Records drawn from a dataset:
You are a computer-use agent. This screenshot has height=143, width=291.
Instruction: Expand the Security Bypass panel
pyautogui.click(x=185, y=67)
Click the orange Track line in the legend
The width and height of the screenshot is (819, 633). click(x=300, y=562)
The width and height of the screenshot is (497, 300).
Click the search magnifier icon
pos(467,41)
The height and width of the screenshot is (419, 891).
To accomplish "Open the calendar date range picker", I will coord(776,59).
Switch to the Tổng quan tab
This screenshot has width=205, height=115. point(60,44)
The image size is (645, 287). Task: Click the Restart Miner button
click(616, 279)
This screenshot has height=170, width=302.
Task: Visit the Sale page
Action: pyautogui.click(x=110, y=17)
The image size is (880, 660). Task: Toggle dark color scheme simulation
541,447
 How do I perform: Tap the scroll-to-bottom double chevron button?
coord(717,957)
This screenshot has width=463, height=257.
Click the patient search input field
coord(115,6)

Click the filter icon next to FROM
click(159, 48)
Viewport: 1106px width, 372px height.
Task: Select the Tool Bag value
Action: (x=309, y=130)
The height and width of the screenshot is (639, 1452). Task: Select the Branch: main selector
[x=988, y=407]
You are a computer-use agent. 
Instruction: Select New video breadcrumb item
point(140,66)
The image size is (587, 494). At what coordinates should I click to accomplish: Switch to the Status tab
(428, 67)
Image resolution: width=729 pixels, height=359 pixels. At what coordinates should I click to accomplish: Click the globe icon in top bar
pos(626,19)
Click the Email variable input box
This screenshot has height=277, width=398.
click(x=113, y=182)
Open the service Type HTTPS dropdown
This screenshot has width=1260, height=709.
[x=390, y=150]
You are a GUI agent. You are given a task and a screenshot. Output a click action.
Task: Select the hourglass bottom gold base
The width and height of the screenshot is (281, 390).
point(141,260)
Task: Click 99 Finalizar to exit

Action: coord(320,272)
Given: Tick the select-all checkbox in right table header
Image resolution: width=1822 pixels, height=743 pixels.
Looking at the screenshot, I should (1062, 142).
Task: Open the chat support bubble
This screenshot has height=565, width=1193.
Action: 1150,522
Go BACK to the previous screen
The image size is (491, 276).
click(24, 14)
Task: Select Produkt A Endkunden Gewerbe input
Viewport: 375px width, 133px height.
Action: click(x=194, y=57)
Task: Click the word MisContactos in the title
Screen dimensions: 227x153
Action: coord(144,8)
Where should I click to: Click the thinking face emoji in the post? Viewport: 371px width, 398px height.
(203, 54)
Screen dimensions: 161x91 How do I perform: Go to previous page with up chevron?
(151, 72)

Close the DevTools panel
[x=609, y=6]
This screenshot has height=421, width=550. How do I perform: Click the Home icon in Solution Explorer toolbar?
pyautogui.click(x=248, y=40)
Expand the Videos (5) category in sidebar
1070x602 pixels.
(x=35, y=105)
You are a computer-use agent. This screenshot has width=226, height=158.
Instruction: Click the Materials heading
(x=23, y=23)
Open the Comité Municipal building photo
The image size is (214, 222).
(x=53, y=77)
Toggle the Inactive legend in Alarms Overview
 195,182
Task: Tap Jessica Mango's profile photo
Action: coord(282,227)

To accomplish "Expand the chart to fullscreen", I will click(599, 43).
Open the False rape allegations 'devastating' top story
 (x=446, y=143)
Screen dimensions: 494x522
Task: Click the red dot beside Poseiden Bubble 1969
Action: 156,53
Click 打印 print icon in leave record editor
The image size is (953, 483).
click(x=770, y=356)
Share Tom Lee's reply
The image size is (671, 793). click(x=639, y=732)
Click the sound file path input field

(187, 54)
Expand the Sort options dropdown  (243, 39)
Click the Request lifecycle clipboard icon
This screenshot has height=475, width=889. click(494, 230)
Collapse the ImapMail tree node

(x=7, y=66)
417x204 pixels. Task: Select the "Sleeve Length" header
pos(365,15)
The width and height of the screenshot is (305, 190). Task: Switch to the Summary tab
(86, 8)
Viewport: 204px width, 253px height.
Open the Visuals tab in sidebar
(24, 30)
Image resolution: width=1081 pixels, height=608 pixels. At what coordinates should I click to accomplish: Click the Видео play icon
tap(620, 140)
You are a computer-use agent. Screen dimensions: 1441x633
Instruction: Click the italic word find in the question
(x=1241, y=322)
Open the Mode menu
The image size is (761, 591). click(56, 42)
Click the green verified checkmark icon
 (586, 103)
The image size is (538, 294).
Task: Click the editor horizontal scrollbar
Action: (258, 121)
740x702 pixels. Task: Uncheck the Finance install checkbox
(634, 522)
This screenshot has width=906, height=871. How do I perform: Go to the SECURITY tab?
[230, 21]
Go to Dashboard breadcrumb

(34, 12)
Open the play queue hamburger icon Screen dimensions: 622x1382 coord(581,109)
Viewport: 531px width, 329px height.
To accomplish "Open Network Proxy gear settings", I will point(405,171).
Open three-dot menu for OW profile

▸ What you are asked to do:
Every record above is to be copied exactly.

▸ Exercise answer:
You are a computer-use agent. This screenshot has height=143, width=291.
Instruction: Expand the Security Bypass panel
pyautogui.click(x=185, y=67)
Click the orange Track line in the legend
The width and height of the screenshot is (819, 633). click(x=300, y=562)
The width and height of the screenshot is (497, 300).
Click the search magnifier icon
pos(467,41)
The height and width of the screenshot is (419, 891).
To accomplish "Open the calendar date range picker", I will coord(776,59).
Switch to the Tổng quan tab
This screenshot has width=205, height=115. point(60,44)
The image size is (645, 287). Task: Click the Restart Miner button
click(616, 279)
This screenshot has height=170, width=302.
Task: Visit the Sale page
Action: pyautogui.click(x=110, y=17)
The image size is (880, 660). Task: Toggle dark color scheme simulation
541,447
 How do I perform: Tap the scroll-to-bottom double chevron button?
coord(717,957)
This screenshot has width=463, height=257.
Click the patient search input field
coord(115,6)

Click the filter icon next to FROM
click(159, 48)
Viewport: 1106px width, 372px height.
Task: Select the Tool Bag value
Action: (x=309, y=130)
The height and width of the screenshot is (639, 1452). Task: Select the Branch: main selector
[x=988, y=407]
You are a computer-use agent. 
Instruction: Select New video breadcrumb item
point(140,66)
The image size is (587, 494). At what coordinates should I click to accomplish: Switch to the Status tab
(428, 67)
Image resolution: width=729 pixels, height=359 pixels. At what coordinates should I click to accomplish: Click the globe icon in top bar
pos(626,19)
Click the Email variable input box
This screenshot has height=277, width=398.
click(x=113, y=182)
Open the service Type HTTPS dropdown
This screenshot has width=1260, height=709.
[x=390, y=150]
You are a GUI agent. You are given a task and a screenshot. Output a click action.
Task: Select the hourglass bottom gold base
The width and height of the screenshot is (281, 390).
point(141,260)
Task: Click 99 Finalizar to exit

Action: coord(320,272)
Given: Tick the select-all checkbox in right table header
Image resolution: width=1822 pixels, height=743 pixels.
Looking at the screenshot, I should (1062, 142).
Task: Open the chat support bubble
This screenshot has height=565, width=1193.
Action: 1150,522
Go BACK to the previous screen
The image size is (491, 276).
click(24, 14)
Task: Select Produkt A Endkunden Gewerbe input
Viewport: 375px width, 133px height.
Action: click(x=194, y=57)
Task: Click the word MisContactos in the title
Screen dimensions: 227x153
Action: coord(144,8)
Where should I click to: Click the thinking face emoji in the post? Viewport: 371px width, 398px height.
(203, 54)
Screen dimensions: 161x91 How do I perform: Go to previous page with up chevron?
(151, 72)

Close the DevTools panel
[x=609, y=6]
This screenshot has height=421, width=550. How do I perform: Click the Home icon in Solution Explorer toolbar?
pyautogui.click(x=248, y=40)
Expand the Videos (5) category in sidebar
1070x602 pixels.
(x=35, y=105)
You are a computer-use agent. This screenshot has width=226, height=158.
Instruction: Click the Materials heading
(x=23, y=23)
Open the Comité Municipal building photo
The image size is (214, 222).
(x=53, y=77)
Toggle the Inactive legend in Alarms Overview
 195,182
Task: Tap Jessica Mango's profile photo
Action: coord(282,227)

To accomplish "Expand the chart to fullscreen", I will click(599, 43).
Open the False rape allegations 'devastating' top story
 (x=446, y=143)
Screen dimensions: 494x522
Task: Click the red dot beside Poseiden Bubble 1969
Action: 156,53
Click 打印 print icon in leave record editor
The image size is (953, 483).
click(x=770, y=356)
Share Tom Lee's reply
The image size is (671, 793). click(x=639, y=732)
Click the sound file path input field

(187, 54)
Expand the Sort options dropdown  (243, 39)
Click the Request lifecycle clipboard icon
This screenshot has height=475, width=889. click(494, 230)
Collapse the ImapMail tree node

(x=7, y=66)
417x204 pixels. Task: Select the "Sleeve Length" header
pos(365,15)
The width and height of the screenshot is (305, 190). Task: Switch to the Summary tab
(86, 8)
Viewport: 204px width, 253px height.
Open the Visuals tab in sidebar
(24, 30)
Image resolution: width=1081 pixels, height=608 pixels. At what coordinates should I click to accomplish: Click the Видео play icon
tap(620, 140)
You are a computer-use agent. Screen dimensions: 1441x633
Instruction: Click the italic word find in the question
(x=1241, y=322)
Open the Mode menu
The image size is (761, 591). click(56, 42)
Click the green verified checkmark icon
 (586, 103)
The image size is (538, 294).
Task: Click the editor horizontal scrollbar
Action: (258, 121)
740x702 pixels. Task: Uncheck the Finance install checkbox
(634, 522)
This screenshot has width=906, height=871. How do I perform: Go to the SECURITY tab?
[230, 21]
Go to Dashboard breadcrumb

(34, 12)
Open the play queue hamburger icon Screen dimensions: 622x1382 coord(581,109)
Viewport: 531px width, 329px height.
To accomplish "Open Network Proxy gear settings", I will point(405,171).
Open three-dot menu for OW profile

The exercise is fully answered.